A storage area for bicycles and other large items was found to be accessible to all personnel, had no lock, and there was no means of securing the items in place. Thomas did purchase and install an anchor, chain and lock for the space in order to lock any bicycles in place.
Following the release of the report, the city said it is working with the Georgia Association of Chiefs of Police to ensure the evidence room is secured in accordance with the standards outlined for certification. A budget amendment will be proposed to the City Commission to make sure funds are available for any costs associated with the improvements, according to the city spokesperson.
“The city is deeply disappointed that the certification process was not approached with the professionalism that was demanded to meet this rigorous process. The improvements will be made immediately to address the outlined issues,” the spokesperson said.
As for next steps, City Manager Patrick Bryant will recommend the City Commission hire a qualified third-party consultant to review the police department entirely, including policies and procedures, policing protocols, equipment, security protocols and staffing levels.
“Less than 20% of all the law enforcement agencies in the state of Georgia have been certified by the Georgia Association of Chiefs of Police,” Bryant said. “The city elected to pursue the certification to go above and beyond the normal operating standards and to ensure the police department is among the best of the best. The city has the utmost confidence that the Acting Chief of Police and the officers on the police force will continue to maintain a safe and secure environment for our community.”
Following the retirement of the police chief and the resignation of the accreditation manager, the Avondale Alliance for Racial Justice urged the city to move quickly in finding a third-party consultant to review the police department. The AARJ has been advocating for the consultant since last fall.
“We stress the need to assess for any racial bias that may be evident and the impact our policing is having on Black, Indigenous, and People of Color residing in, working in, visiting or traveling through Avondale Estates,” the group said.

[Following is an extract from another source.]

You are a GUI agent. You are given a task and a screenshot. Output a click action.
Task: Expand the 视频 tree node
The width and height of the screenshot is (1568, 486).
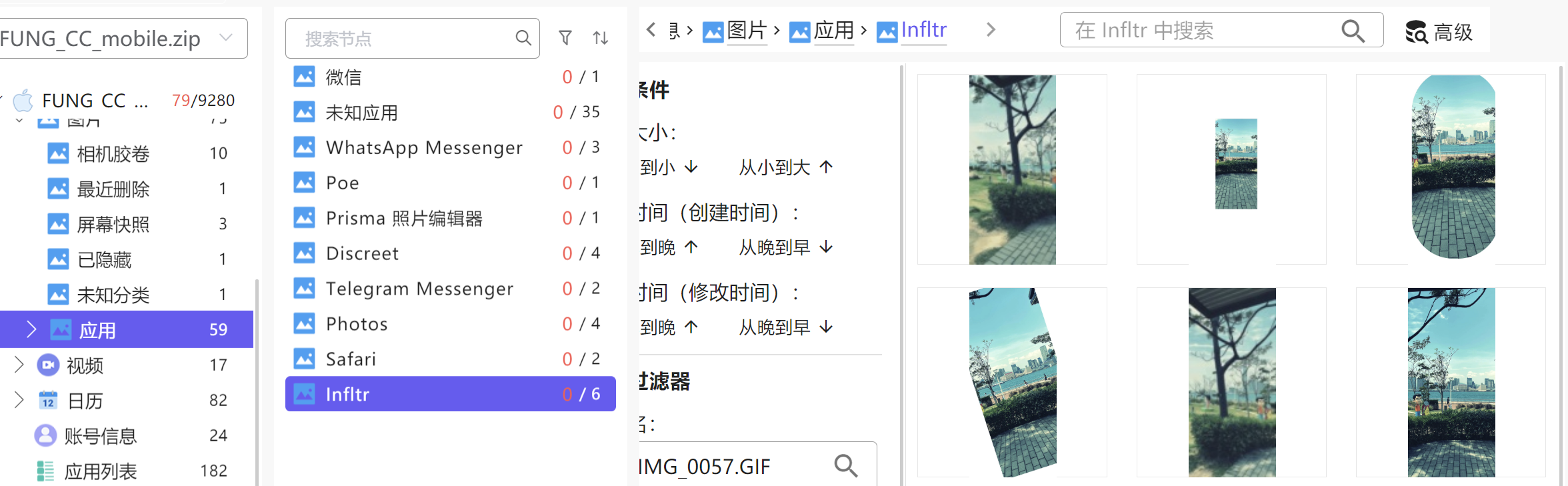coord(19,365)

The group also views the change in leadership as an opportunity to reshape how the department operates.
“We urge the Avondale Estates leadership team to direct the AEPD to move towards a community policing model with an emphasis on transparency, problem-solving, accountability, and community building,” the group said.

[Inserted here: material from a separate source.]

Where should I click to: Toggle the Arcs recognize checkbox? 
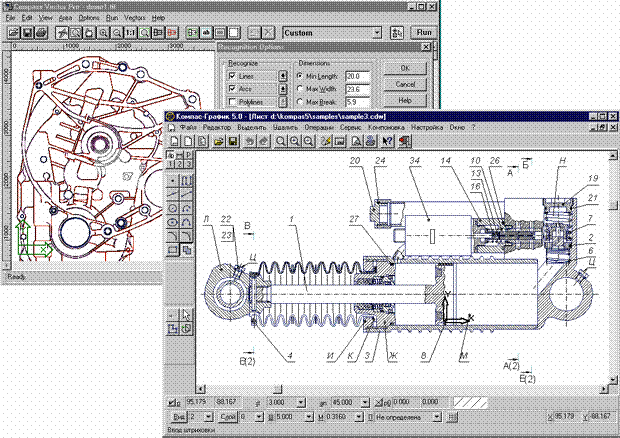[x=232, y=89]
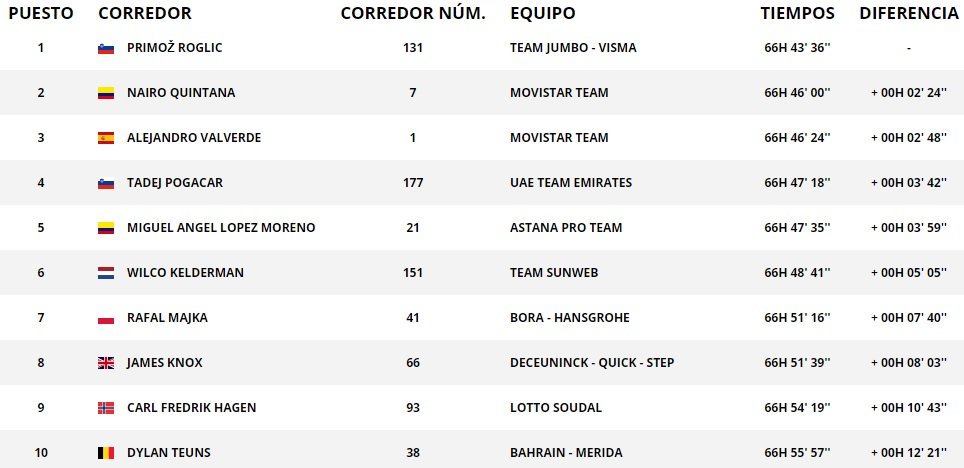
Task: Click the Polish flag beside Rafal Majka
Action: (x=106, y=318)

Here’s the group’s full statement about the leadership shakeup in the police department and the accreditation report:
FROM: AVONDALE ALLIANCE FOR RACIAL JUSTICE
A RESPONSE TO RECENT EVENTS IN THE AVONDALE ESTATES POLICE FORCE
Avondale Alliance for Racial Justice (AARJ) urges the City of Avondale Estates to move quickly to follow-through in hiring a third party Consultant to not only review procedural and compliance issues, but to evaluate law enforcement practices, application of our policies, and the impact of Avondale’s policing practices on the broader community. We stress the need to assess for any racial bias that may be evident and the impact our policing is having on Black, Indigenous, and People of Color (BIPOC) residing in, working in, visiting or traveling through Avondale Estates.
AARJ appreciates that Avondale Estates leadership has been willing to listen to our concerns and that they undertook the State Accreditation process to evaluate the police department’s policies, procedures and compliance. The failure of the Avondale Estates Police Department (AEPD) to achieve accreditation and the feedback they received during the process was very concerning. We believe, however, the subsequent changes in leadership will allow Avondale Estates to reshape the police department’s culture and bring in a new mindset under fresh leadership. We urge the Avondale Estates leadership team to direct the AEPD to move towards a Community Policing model with an emphasis on transparency, problem-solving, accountability and community-building. More information about our concerns and anti-racism activities can be found at AA-RJ.org.